These facts have motivated the interest on focusing on this ethnic group’s health habits.
When African slaves were brought into the United States, they carried along their food practices and styles of cooking. Some of the staple foods they brought along include okra, peanuts, sesame seeds, rice and black-eyed peas. The slaves also learned to prepare the food provided by their masters such as pork, vegetables and cornmeal. They also used molasses as a sweetener in food dishes and drinks such as iced tea. These are still being applied to date. African-Americans also celebrate their cultural holidays through the promotion of unique cooking, characterized by ethnic styles which are sometimes referred to as soul food.2 For instance, fish has always been considered a staple food among the African-Americans. One item, such as fried catfish, is normally served with side dishes such as greens (collard or turnip), hush puppies and macaroni and cheese. Sweet potatoes are an integral component in the African-American diet and serve as a reminder of their history under slavery. It is also important to note that those originating from hunter communities have a considerable appetite for meat.

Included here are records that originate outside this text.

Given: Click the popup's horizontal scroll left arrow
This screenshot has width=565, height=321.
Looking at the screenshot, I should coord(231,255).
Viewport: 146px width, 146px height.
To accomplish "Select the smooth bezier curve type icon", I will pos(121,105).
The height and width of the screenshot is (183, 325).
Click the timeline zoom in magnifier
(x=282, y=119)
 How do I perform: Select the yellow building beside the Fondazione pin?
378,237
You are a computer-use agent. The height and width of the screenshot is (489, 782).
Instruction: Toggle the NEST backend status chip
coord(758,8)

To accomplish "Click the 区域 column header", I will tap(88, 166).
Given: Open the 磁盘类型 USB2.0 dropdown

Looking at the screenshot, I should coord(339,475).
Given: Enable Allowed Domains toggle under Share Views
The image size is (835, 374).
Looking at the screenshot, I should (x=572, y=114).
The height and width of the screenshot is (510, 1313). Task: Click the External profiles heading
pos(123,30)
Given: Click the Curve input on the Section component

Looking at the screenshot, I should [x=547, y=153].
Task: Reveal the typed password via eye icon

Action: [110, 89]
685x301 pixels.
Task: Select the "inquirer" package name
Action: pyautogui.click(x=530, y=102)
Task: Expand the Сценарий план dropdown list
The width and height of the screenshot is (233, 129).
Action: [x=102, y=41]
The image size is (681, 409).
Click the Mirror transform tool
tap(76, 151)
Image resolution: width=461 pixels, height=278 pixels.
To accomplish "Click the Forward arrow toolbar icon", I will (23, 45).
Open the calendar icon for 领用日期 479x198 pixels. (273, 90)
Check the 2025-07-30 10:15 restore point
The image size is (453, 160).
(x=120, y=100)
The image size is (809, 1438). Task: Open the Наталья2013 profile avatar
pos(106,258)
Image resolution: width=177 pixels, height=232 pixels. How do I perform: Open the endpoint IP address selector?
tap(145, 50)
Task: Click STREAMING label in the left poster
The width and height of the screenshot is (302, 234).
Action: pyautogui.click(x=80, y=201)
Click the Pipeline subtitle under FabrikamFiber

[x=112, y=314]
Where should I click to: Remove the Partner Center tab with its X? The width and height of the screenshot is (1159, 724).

Many African-Americans prepare food using a frying or barbecuing method and serve the prepared dishes with heavy sauces and gravy. They also prefer making baked goods from scratch, as opposed to using commercial mixes, which come pre-packaged in a box.
It is customary for African Americans to consume a lot of food for breakfast. In the morning, they prefer eating grits, sausage, ham and freshly baked biscuits with syrup and butter. Lunch usually consists of bologna, which is eaten in sandwiches. The dinner is normally baked chicken with corn bread, baked ham, green vegetables, rice, candied yams and baked macaroni and cheese. Dessert is comprised of fruit cake and/or apple pie.